You’ve also started a mastering workshop.
That actually started two years ago in New York. At my age and my experience, I don’t worry about clients. I worry about the new generation coming in. Young people come to me today and ask me about mastering, and I almost feel sorry for them. How do you prove yourself and show that you’re the guy to master the album? The client will ask what you’ve done, what you’ve mastered. If you don’t have a past, which in our case is a discography, you are nobody. You could be the greatest computer genius, the biggest technologist, if you don’t have 20 albums that charted, nobody will talk to you. So if they want to learn, I’m here to teach.

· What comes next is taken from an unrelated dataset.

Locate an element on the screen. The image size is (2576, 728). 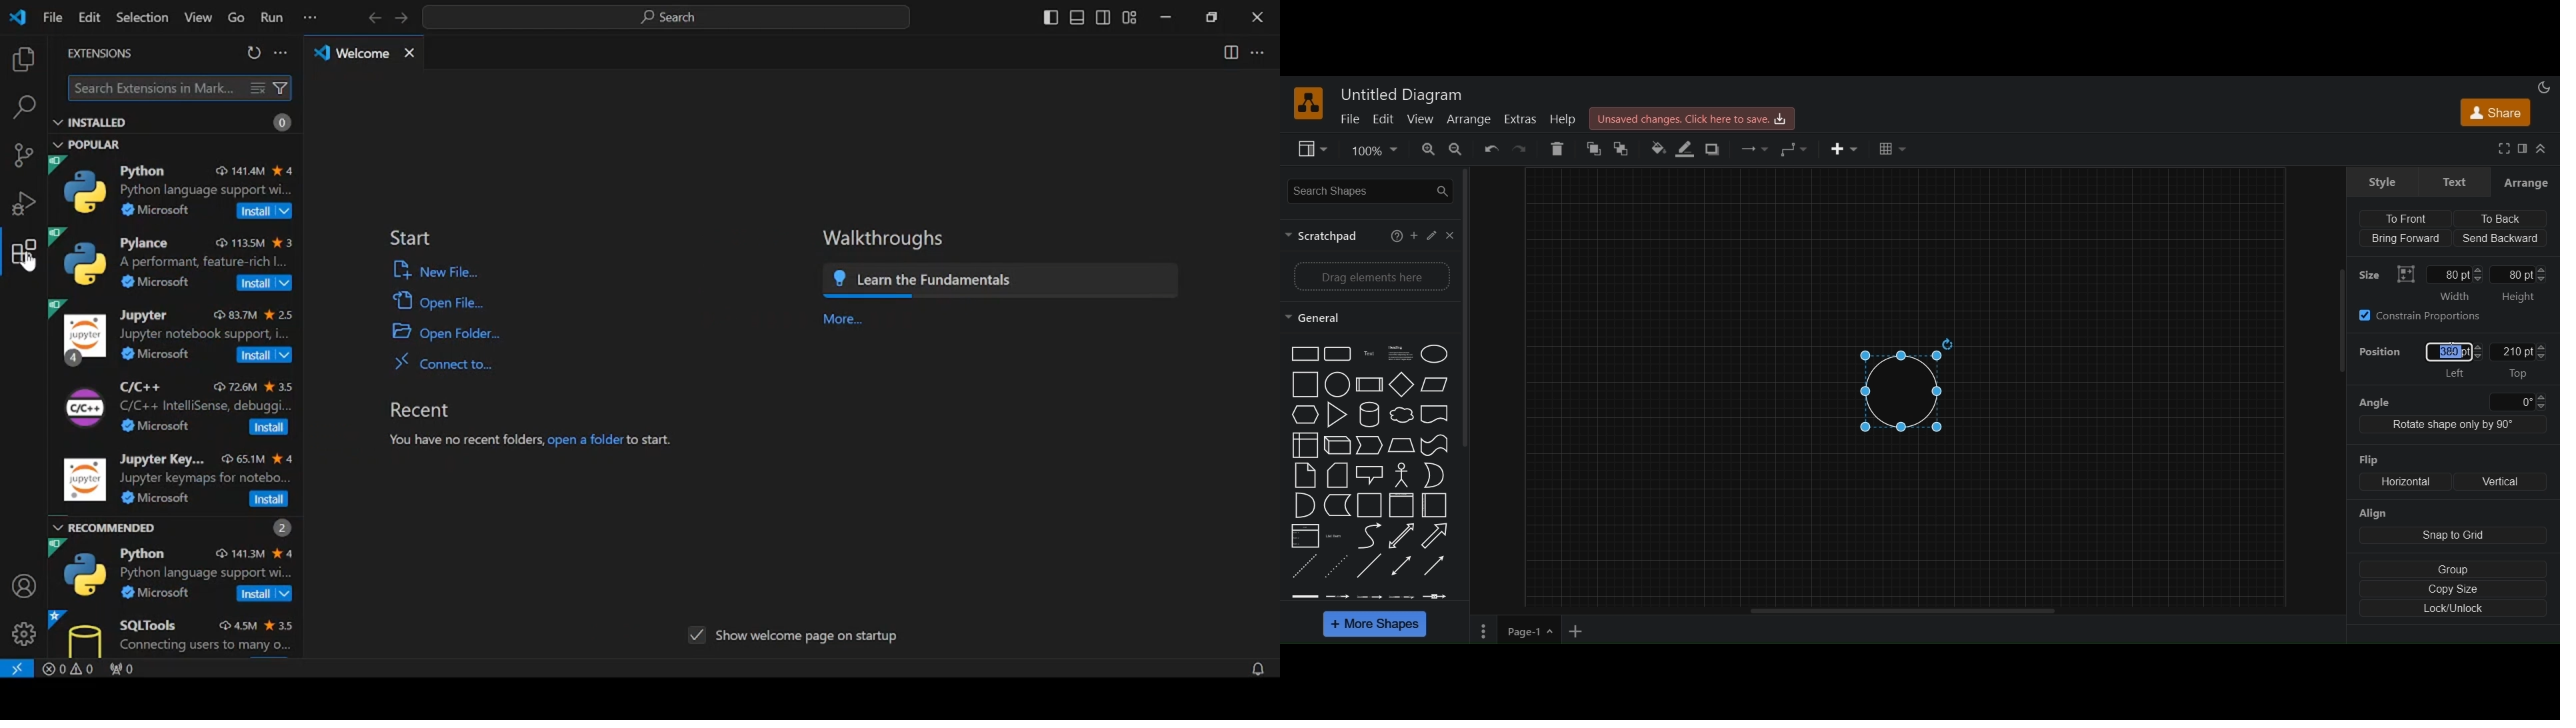
Circle is located at coordinates (1436, 354).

We do it two or three times a year. We have one coming up in January, then March and maybe June. Usually it is three or four people. I want to keep it small and be personal. I could take nine of them and take their money, but I want to teach. And most of them want to open their own mastering place when they go home. They realize this is a niche in the industry they can make money in and have a job. I have an international clientele. From Poland, Sweden, China, Colombia, Germany, France. I was totally floored. Then I got people from NYU. They spent a quarter-million dollars on school and then come to me at the end. I explain the whole process, how albums are done these days, with different producers, engineers and studios. I always stress that at the end of the day, it’s not the gear you use but the sound you achieve. You can have different EQs and compressors and workstations, as long as you can achieve the sound and the client likes it, you are the winner.